Mineros españoles y simpatizantes indignados por las fuertes medidas de austeridad del país se enfrentaron ayer miércoles con la policía en una de las avenidas más famosas de Madrid, choque que dejó seis inconformes lesionados por balas de goma.
Dos agentes resultaron heridos y siete personas fueron arrestadas. La marcha de los mineros del carbón en la capital fue para algunos la culminación de una caminata de casi tres semanas hasta Madrid desde las remotas regiones del norte y el este en las que se ganan la vida, y despertó la simpatía de españoles cansados de una serie de medidas gubernamentales que han aumentado los impuestos, facilitado el despido de trabajadores y reducido los apreciados servicios estatales.

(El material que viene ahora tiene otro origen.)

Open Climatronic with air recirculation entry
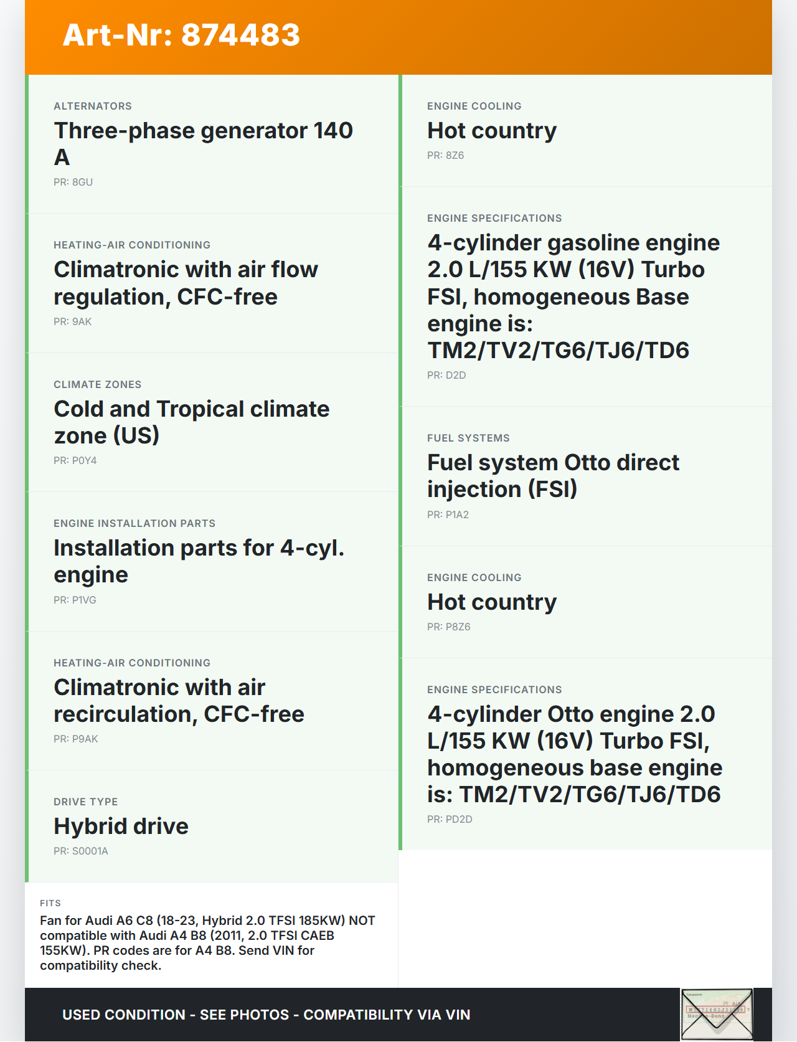 click(179, 700)
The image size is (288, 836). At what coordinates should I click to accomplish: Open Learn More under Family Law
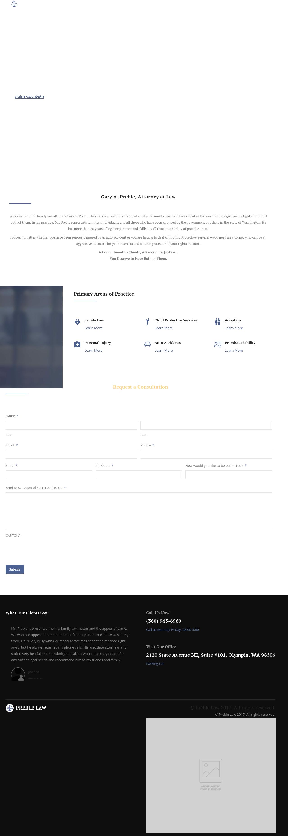tap(93, 328)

Miles de personas recibieron como héroes a los mineros a lo largo de la avenida de La Castellana mientras se congregaban frente al Ministerio de Industria.
Fuegos artificiales
Los mineros detonaron fuegos artificiales ensordecedores cuando marchaban y luego los arrojaron a las camionetas de la policía antidisturbios que custodiaba el ministerio, el cual supervisa la industria minera.
La policía disparó balas de goma contra el suelo en señal de advertencia y luego contra los manifestantes después de que éstos lanzaron más fuegos artificiales a los agentes, además de piedras y botellas, dijeron testigos. La mayoría de los inconformes huyeron a las calles laterales en busca de seguridad una vez que estalló la violencia.